Is anyone doing any good in the surf? What's running around this time heading down for vacation in a week.


----------



## tonyg89 (Sep 10, 2012)

I recommend going early in the mornings to beat the tourists if you plan on fishing a popular tourist area or you can try driving a bit farther south to the State Park and walking to the jetty or even a bit farther down to pawleys island or Georgetown. Those beaches are less crowded during the days. Plenty of mullet in the surf and creeks if you have a cast net. Also sand fleas are pretty easy to get too even if you don't have a rake for them you can just dig a bit below the sand and get a couple dozen quick. As for whats biting its been some decent size flounder and whiting for me. I have seen some people catch some nice over slot reds from the jetty and some nice keeper trout too. I suggest you bring a good variety of baits cause you never know what will be doing the best on a giving day.


----------



## jameswebstersc (Sep 20, 2012)

anth2525 said:


> Is anyone doing any good in the surf? What's running around this time heading down for vacation in a week.

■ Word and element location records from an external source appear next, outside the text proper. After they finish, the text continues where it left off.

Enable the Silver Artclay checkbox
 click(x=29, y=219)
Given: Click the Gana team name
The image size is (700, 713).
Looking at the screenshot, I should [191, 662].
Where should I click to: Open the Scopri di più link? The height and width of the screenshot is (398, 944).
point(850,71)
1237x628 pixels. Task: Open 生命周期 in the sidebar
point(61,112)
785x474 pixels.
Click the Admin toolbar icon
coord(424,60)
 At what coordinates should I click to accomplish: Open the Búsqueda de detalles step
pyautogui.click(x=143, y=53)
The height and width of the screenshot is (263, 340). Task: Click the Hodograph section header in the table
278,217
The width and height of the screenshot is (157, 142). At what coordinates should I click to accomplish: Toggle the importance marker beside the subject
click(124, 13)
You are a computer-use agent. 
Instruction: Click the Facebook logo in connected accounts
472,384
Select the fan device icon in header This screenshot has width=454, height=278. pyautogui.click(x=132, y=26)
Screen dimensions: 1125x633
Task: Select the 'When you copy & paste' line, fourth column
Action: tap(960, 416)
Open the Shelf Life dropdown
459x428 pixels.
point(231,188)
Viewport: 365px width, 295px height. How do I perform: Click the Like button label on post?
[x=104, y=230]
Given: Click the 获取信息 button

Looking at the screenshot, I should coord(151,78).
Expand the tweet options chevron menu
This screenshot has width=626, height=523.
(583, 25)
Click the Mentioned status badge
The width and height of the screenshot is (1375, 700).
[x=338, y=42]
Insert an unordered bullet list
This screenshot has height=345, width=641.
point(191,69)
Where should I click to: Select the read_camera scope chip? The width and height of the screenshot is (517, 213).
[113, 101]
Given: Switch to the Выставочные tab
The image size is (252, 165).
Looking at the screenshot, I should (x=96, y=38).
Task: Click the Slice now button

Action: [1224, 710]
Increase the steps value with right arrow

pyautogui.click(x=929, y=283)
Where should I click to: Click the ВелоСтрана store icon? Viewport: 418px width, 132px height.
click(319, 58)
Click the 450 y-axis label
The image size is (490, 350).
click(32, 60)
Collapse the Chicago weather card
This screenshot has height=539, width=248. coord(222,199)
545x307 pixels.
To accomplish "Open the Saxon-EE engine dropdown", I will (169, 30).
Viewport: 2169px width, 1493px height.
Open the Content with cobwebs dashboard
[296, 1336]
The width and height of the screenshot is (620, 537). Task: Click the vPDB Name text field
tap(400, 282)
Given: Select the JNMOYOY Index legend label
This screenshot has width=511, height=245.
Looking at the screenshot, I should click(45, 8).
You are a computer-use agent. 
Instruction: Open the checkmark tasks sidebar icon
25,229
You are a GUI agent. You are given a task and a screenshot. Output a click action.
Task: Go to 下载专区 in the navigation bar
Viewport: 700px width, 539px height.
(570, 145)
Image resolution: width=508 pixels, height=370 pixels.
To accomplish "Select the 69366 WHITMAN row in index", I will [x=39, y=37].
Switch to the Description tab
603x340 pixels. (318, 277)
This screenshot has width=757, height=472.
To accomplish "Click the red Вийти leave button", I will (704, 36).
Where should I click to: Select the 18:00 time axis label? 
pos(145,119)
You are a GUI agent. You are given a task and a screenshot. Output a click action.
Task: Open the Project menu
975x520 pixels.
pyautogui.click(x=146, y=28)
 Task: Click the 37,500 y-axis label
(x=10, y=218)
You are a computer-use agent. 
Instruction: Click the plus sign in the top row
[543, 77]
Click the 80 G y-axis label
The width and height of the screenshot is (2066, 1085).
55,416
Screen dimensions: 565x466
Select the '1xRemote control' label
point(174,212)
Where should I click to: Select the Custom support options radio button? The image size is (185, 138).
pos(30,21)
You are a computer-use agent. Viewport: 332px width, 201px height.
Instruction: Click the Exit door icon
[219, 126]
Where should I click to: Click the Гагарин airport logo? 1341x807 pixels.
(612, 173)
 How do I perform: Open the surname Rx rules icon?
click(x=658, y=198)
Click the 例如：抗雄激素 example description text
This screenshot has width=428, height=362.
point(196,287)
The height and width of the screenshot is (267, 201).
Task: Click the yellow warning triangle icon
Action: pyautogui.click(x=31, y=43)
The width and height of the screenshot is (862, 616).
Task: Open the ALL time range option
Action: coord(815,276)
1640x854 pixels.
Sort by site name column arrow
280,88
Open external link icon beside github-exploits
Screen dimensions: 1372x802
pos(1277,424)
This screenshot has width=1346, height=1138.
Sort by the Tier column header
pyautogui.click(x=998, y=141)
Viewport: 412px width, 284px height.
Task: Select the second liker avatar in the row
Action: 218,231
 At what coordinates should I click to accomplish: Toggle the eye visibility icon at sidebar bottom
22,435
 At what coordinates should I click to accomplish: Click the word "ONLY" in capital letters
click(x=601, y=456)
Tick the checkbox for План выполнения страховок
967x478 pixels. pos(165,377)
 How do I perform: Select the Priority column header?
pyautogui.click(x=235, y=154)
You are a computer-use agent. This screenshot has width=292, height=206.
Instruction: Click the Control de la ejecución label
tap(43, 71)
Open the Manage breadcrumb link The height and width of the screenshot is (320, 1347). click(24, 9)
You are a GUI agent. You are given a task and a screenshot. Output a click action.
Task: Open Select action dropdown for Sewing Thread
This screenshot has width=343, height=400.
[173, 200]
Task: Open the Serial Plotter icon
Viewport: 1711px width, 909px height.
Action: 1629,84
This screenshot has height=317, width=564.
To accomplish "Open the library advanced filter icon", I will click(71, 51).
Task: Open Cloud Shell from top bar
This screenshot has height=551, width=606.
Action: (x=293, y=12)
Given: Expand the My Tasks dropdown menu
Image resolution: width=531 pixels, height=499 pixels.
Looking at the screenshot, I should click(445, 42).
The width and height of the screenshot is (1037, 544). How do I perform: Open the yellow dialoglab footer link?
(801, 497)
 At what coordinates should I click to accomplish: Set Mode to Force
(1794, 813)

whiting,pomps,ladyfish,pinfish and blues are on my list of what i'm catching


----------



## Elgreco (Aug 12, 2014)

Caught this lady with a mirrodine the other day.


----------



## Pomppair (Jun 10, 2013)

Pompano hit hard and steady last Saturday. We've had a great year so far 
Ready for the fall fun to begin!


----------



## anth2525 (Jun 23, 2014)

What type of rigs and bait are you using for pompano and the reds?


----------



## SpringmaidKeith (Jun 30, 2013)

there have been a few Spanish Macks bein caught on the pier for a few days now. Some nice Bluefish also It's a little early in my opinion on the southern migration(SMacks), but fish are fish. like pomppair said...ready for the fall run, might be a little early...spring & fall are the time to hit it. August is yes&no. Spot tail/puppyDrum/reds/red drum should start in a few weeks, remember the 'slot limit' please. We've had a really good flounder run for the past few weeks. Elgreco, hope you threw that lady fish back, thats why they call them that....good for nothin, kidding LADIES. Fish on & heres to a great fall fishin, Sept/Oct, Spot hopefully will hit SC late Oct. till early Dec. unless its like last fall, K


----------



## Elgreco (Aug 12, 2014)

I read they are really bony and not good to eat. It got tangled up in the treble hooks pretty good though.


----------



## RjTheMetalhead (Dec 3, 2011)

Elgreco said:


> I read they are really bony and not good to eat. It got tangled up in the treble hooks pretty good though.


Awesome live bait for sharks. I've put a couple out there for king bait before... They usually last about 4.2 seconds before a big fat spinner comes up from under the pier.

Good cut bait for everything.


----------